SOURCE MATERIAL:
══════

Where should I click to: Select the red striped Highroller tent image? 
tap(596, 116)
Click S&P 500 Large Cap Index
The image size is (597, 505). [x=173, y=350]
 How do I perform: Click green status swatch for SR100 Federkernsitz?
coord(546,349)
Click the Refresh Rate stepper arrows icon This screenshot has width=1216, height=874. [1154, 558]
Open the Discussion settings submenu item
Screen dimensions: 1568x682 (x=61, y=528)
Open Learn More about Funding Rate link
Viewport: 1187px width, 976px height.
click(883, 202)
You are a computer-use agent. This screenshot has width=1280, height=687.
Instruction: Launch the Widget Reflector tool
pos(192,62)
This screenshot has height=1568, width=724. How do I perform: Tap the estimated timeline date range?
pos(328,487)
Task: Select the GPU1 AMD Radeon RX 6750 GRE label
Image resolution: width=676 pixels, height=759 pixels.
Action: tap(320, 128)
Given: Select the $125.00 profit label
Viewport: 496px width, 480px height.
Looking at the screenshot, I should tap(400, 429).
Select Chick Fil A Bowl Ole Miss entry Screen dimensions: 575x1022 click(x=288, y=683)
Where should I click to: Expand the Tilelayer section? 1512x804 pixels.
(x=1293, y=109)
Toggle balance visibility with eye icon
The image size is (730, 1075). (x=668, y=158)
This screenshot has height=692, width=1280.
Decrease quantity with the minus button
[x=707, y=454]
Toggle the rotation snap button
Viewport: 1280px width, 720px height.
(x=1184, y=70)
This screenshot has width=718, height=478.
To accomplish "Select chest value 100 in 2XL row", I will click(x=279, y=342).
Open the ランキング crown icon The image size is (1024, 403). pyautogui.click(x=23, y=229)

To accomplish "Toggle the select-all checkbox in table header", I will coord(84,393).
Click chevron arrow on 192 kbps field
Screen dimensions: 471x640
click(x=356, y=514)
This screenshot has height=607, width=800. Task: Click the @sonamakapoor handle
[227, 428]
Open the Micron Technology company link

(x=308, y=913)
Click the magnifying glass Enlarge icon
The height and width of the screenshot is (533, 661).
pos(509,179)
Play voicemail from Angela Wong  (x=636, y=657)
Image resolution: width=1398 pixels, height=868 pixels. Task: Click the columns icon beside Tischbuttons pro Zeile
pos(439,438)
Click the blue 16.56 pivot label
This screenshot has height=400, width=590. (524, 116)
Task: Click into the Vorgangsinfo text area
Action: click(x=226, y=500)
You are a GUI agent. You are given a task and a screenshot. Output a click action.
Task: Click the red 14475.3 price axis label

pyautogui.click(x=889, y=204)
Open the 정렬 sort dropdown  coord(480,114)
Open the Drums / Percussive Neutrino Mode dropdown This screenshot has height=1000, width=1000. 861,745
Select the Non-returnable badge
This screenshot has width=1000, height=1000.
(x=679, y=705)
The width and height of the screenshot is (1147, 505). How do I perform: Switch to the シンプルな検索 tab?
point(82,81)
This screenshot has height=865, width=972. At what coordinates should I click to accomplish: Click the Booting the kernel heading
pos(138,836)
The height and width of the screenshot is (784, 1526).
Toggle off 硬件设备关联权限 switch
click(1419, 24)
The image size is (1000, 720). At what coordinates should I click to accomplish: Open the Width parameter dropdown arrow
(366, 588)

══════

GOAL OF THE EXERCISE: Set down every entry again, word for word.

SOLUTION TO THIS PROBLEM:
Where should I click to: Select the red striped Highroller tent image? 
tap(596, 116)
Click S&P 500 Large Cap Index
The image size is (597, 505). [x=173, y=350]
 How do I perform: Click green status swatch for SR100 Federkernsitz?
coord(546,349)
Click the Refresh Rate stepper arrows icon This screenshot has width=1216, height=874. [1154, 558]
Open the Discussion settings submenu item
Screen dimensions: 1568x682 (x=61, y=528)
Open Learn More about Funding Rate link
Viewport: 1187px width, 976px height.
click(883, 202)
You are a computer-use agent. This screenshot has width=1280, height=687.
Instruction: Launch the Widget Reflector tool
pos(192,62)
This screenshot has height=1568, width=724. How do I perform: Tap the estimated timeline date range?
pos(328,487)
Task: Select the GPU1 AMD Radeon RX 6750 GRE label
Image resolution: width=676 pixels, height=759 pixels.
Action: tap(320, 128)
Given: Select the $125.00 profit label
Viewport: 496px width, 480px height.
Looking at the screenshot, I should tap(400, 429).
Select Chick Fil A Bowl Ole Miss entry Screen dimensions: 575x1022 click(x=288, y=683)
Where should I click to: Expand the Tilelayer section? 1512x804 pixels.
(x=1293, y=109)
Toggle balance visibility with eye icon
The image size is (730, 1075). (x=668, y=158)
This screenshot has height=692, width=1280.
Decrease quantity with the minus button
[x=707, y=454]
Toggle the rotation snap button
Viewport: 1280px width, 720px height.
(x=1184, y=70)
This screenshot has width=718, height=478.
To accomplish "Select chest value 100 in 2XL row", I will click(x=279, y=342).
Open the ランキング crown icon The image size is (1024, 403). pyautogui.click(x=23, y=229)

To accomplish "Toggle the select-all checkbox in table header", I will coord(84,393).
Click chevron arrow on 192 kbps field
Screen dimensions: 471x640
click(x=356, y=514)
This screenshot has height=607, width=800. Task: Click the @sonamakapoor handle
[227, 428]
Open the Micron Technology company link

(x=308, y=913)
Click the magnifying glass Enlarge icon
The height and width of the screenshot is (533, 661).
pos(509,179)
Play voicemail from Angela Wong  (x=636, y=657)
Image resolution: width=1398 pixels, height=868 pixels. Task: Click the columns icon beside Tischbuttons pro Zeile
pos(439,438)
Click the blue 16.56 pivot label
This screenshot has height=400, width=590. (524, 116)
Task: Click into the Vorgangsinfo text area
Action: click(x=226, y=500)
You are a GUI agent. You are given a task and a screenshot. Output a click action.
Task: Click the red 14475.3 price axis label

pyautogui.click(x=889, y=204)
Open the 정렬 sort dropdown  coord(480,114)
Open the Drums / Percussive Neutrino Mode dropdown This screenshot has height=1000, width=1000. 861,745
Select the Non-returnable badge
This screenshot has width=1000, height=1000.
(x=679, y=705)
The width and height of the screenshot is (1147, 505). How do I perform: Switch to the シンプルな検索 tab?
point(82,81)
This screenshot has height=865, width=972. At what coordinates should I click to accomplish: Click the Booting the kernel heading
pos(138,836)
The height and width of the screenshot is (784, 1526).
Toggle off 硬件设备关联权限 switch
click(1419, 24)
The image size is (1000, 720). At what coordinates should I click to accomplish: Open the Width parameter dropdown arrow
(366, 588)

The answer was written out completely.